How To Manage Startups During A Recession: 5 Expert Tips

Recessions can be a challenge to manage as a startup. You may be dealing with how to:

  • Fundraise when it’s harder and slower to raise money during an economic crisis.
  • Extend your runway enough to get you through the downturn without diluting your business or receiving low valuations.
  • Cut your burn rate without making mistakes that could jeopardise your business growth.
  • Hire the talent you need to grow your startup when you don’t have the capital.

However, it can be rewarding to manage startups during a recession when you know how.  

We spoke with Matt Hafemeister, former partner at a16z, who shared his expert advice on running a new business during a financial crisis.  

In this post we’ll cover:

Note: Managing a startup during a recession is difficult if you don’t have the right tools or partners. Try Jeeves: we’re a global financing partner providing a full financial stack designed for business growth. 

Manage your startup during a recession with 5 strategies

“Your job as a founder is to make sure your company can get through an economic downturn because not every company is going to make it. 

If you create the opportunities to grow and scale, you’ll no longer have the same 10 competitors that went into a bad economy with you. 

You’ll have a more open market post-recession with only one or two competitors. You just need the right roadmap to get there…” Matt Hafemeister

Matt suggests paving your way to profitability with these five strategies:

1. Increase your cash runway to get to the next stage

You can increase your cash runway in a couple of ways:

  • Fundraising with internal or external investors
  • Debt financing

Even though it’s more difficult to get venture capital during an economic slowdown, it’s not impossible. The last great recession of 2008 produced startups like Uber, Whatsapp, and Slack

But fundraising in a recession will take time. Matt suggests calculating 24-36 months of cash runway to survive until the economy improves. 

If you turn to investors, it may be difficult to raise money externally in an economic downturn, especially for early-stage startups. External investors will be more discerning about where they invest, and they may compromise your valuation.

Instead, you can start your fundraising by tapping into your internal investors who are more likely to have your best interests at heart – they’ll want to see you succeed and preserve their initial investments because they believe in your business. 

The potential downside to fundraising internally is that investors could:

  • Offer you a down round, buying shares of your company for less than what they originally gave you.

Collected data
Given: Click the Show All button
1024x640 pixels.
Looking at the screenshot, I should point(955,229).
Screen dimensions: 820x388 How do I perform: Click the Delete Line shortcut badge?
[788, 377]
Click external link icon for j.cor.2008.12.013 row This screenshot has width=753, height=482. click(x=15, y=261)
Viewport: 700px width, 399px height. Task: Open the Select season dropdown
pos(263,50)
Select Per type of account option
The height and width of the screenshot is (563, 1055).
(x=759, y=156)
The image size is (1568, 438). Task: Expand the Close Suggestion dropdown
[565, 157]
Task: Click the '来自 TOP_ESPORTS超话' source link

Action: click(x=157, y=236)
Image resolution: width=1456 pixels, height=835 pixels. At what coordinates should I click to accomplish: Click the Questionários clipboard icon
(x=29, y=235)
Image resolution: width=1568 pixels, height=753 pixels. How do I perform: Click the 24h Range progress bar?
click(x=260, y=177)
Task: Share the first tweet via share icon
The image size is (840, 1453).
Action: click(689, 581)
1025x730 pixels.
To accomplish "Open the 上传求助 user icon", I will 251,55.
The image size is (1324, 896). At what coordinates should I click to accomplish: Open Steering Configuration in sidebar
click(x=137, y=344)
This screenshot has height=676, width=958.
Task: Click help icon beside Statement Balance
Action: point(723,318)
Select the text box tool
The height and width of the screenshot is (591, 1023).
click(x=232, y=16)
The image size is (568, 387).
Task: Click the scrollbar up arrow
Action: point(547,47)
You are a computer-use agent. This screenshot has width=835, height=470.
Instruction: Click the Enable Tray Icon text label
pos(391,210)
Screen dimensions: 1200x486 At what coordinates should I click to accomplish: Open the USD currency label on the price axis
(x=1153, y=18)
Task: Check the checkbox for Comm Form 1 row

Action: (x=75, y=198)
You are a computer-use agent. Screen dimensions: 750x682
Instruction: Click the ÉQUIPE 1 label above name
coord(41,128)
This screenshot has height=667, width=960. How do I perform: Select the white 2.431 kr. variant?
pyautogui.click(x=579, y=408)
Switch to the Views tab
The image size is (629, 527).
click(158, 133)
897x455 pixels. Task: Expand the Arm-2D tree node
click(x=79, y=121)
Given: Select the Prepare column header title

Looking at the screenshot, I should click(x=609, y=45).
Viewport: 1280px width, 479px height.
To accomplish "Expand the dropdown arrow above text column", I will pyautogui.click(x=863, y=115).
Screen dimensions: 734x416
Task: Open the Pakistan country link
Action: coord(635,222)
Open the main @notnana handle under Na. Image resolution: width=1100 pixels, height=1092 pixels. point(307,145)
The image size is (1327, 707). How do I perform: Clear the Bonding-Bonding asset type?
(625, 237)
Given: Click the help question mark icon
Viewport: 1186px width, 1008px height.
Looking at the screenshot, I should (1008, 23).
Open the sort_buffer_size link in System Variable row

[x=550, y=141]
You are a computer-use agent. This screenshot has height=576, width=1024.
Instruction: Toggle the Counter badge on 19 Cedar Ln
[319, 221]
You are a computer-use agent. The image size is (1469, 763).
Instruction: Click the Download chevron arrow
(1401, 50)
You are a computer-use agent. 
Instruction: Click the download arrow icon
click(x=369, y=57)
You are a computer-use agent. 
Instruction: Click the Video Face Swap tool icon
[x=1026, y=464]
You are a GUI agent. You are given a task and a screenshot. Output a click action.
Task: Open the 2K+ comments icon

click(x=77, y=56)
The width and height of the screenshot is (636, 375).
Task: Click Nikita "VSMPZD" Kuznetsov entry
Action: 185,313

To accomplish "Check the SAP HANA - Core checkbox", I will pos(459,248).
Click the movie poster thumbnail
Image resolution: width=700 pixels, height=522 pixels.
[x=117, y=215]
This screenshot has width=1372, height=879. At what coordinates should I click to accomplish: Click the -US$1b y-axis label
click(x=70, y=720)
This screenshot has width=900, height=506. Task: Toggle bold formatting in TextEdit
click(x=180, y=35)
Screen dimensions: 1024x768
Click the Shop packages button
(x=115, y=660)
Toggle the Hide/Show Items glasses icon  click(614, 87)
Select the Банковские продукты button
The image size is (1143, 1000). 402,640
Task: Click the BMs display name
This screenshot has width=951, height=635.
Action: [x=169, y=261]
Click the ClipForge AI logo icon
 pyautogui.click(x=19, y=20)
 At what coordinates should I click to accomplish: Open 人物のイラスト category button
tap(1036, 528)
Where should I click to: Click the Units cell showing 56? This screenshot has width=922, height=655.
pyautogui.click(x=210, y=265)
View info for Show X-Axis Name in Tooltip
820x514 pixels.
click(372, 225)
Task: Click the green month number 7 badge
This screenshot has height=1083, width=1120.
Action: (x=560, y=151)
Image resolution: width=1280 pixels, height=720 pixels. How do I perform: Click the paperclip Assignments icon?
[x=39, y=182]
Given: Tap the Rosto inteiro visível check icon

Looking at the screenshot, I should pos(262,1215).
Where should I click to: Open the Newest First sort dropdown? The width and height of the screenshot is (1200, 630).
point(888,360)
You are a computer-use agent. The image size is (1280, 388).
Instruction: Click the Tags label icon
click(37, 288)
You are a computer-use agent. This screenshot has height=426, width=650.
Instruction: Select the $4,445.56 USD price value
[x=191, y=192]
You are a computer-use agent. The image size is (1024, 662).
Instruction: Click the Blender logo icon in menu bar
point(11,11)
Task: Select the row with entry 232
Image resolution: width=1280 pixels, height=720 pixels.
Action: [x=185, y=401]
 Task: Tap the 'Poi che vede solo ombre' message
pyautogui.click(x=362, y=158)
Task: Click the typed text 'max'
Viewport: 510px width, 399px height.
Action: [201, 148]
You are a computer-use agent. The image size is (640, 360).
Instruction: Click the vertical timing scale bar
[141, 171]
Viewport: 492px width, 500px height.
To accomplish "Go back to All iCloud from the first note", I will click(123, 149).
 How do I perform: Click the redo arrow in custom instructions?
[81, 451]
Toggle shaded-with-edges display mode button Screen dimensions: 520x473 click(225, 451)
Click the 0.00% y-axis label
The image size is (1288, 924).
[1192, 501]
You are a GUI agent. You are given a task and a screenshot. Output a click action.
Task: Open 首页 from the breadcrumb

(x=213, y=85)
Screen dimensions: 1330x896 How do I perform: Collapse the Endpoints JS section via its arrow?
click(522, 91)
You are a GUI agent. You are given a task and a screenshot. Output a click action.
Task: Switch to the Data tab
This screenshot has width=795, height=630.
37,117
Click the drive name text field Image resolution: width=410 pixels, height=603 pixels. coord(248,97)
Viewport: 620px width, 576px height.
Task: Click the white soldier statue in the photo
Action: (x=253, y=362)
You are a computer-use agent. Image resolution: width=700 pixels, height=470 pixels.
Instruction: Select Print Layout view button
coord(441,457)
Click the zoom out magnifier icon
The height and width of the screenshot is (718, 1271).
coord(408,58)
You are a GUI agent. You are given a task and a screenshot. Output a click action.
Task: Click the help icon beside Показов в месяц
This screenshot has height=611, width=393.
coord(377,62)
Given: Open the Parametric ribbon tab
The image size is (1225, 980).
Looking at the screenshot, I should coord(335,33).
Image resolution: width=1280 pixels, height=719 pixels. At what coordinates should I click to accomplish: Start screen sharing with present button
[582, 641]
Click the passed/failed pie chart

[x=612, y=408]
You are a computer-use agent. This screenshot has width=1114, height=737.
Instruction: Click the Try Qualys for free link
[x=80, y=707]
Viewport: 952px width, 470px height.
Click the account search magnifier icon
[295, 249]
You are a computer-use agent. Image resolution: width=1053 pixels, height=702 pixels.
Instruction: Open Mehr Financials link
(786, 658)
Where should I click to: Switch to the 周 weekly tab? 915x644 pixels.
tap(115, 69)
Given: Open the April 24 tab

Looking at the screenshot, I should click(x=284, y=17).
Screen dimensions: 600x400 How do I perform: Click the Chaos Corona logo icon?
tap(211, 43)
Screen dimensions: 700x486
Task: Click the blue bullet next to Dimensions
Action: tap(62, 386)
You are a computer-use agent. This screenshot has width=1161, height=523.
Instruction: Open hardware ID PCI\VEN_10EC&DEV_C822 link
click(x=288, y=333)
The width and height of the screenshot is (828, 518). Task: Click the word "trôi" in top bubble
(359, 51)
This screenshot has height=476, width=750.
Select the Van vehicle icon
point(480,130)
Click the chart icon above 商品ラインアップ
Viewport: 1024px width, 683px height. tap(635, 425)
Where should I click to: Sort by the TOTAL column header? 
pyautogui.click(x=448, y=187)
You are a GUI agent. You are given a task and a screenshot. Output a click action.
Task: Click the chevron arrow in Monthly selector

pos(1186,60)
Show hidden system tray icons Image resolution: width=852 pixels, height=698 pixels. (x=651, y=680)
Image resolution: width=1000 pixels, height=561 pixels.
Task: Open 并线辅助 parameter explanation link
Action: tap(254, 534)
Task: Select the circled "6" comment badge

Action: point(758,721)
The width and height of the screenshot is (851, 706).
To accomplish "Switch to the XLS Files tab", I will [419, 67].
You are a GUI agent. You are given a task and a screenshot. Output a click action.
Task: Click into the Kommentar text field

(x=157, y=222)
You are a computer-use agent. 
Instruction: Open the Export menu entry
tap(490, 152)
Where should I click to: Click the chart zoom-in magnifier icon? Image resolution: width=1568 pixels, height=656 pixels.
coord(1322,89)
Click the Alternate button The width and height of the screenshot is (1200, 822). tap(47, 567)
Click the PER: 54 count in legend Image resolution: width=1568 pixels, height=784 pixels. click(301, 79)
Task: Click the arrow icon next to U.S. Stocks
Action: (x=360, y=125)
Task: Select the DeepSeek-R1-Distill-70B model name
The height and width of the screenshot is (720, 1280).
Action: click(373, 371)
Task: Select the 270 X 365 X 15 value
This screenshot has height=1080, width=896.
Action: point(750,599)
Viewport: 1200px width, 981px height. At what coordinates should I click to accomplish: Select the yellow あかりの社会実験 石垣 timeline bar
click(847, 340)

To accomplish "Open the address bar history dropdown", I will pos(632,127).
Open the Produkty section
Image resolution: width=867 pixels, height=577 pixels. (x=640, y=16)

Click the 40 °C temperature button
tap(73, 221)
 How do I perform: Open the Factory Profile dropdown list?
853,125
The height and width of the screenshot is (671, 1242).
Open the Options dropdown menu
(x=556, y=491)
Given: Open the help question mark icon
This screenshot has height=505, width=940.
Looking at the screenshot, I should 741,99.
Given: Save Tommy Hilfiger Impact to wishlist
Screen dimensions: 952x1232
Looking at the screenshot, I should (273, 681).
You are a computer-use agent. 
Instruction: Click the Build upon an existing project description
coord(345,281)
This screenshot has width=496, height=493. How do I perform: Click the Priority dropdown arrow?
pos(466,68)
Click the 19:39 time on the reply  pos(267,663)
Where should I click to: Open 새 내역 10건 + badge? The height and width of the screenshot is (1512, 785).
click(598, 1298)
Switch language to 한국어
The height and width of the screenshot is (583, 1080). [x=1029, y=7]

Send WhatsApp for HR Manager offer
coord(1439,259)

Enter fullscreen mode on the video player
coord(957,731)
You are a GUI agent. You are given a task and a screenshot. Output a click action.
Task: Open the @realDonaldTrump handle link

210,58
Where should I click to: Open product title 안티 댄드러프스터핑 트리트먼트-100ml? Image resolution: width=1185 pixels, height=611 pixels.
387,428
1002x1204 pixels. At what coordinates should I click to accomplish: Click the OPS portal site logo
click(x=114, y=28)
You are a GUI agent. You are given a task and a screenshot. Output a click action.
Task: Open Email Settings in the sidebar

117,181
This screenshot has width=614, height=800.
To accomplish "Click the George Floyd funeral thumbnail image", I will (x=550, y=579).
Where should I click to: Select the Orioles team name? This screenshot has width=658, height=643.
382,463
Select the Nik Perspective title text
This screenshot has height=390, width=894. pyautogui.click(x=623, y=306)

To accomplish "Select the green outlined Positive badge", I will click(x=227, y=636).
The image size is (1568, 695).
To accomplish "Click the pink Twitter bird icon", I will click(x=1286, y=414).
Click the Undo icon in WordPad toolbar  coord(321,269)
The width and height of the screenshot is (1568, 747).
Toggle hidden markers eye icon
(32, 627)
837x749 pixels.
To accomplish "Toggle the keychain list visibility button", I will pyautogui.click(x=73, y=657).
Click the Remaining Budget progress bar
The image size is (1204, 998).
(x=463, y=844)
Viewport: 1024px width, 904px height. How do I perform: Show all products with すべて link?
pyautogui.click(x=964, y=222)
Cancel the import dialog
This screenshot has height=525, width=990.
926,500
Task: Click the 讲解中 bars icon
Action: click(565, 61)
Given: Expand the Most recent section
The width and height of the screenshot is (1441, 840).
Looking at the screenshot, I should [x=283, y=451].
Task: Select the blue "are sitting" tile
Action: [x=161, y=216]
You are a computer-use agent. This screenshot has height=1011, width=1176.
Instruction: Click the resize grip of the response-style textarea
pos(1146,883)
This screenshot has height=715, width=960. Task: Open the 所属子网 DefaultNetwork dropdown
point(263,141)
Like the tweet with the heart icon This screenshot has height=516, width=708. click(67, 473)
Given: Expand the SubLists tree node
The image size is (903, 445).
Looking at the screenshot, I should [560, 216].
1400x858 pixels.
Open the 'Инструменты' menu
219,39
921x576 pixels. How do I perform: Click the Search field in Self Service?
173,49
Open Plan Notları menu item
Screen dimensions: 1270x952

§ What is required:
Decide whether each statement below agrees with the article on managing startups in a recession, answering yes or no and quoting the deciding words of the article.
1. Matt Hafemeister previously worked as a partner at a16z.
2. Matt recommends planning for 12 to 18 months of cash runway.
3. The 2008 recession produced startups such as Uber, Whatsapp, and Slack.
Use only the article for what follows, not the rows.

§ Response to the task:
1. Yes: "Matt Hafemeister, former partner at a16z"
2. No: "Matt suggests calculating 24-36 months of cash runway to survive until the economy improves."
3. Yes: "The last great recession of 2008 produced startups like Uber, Whatsapp, and Slack"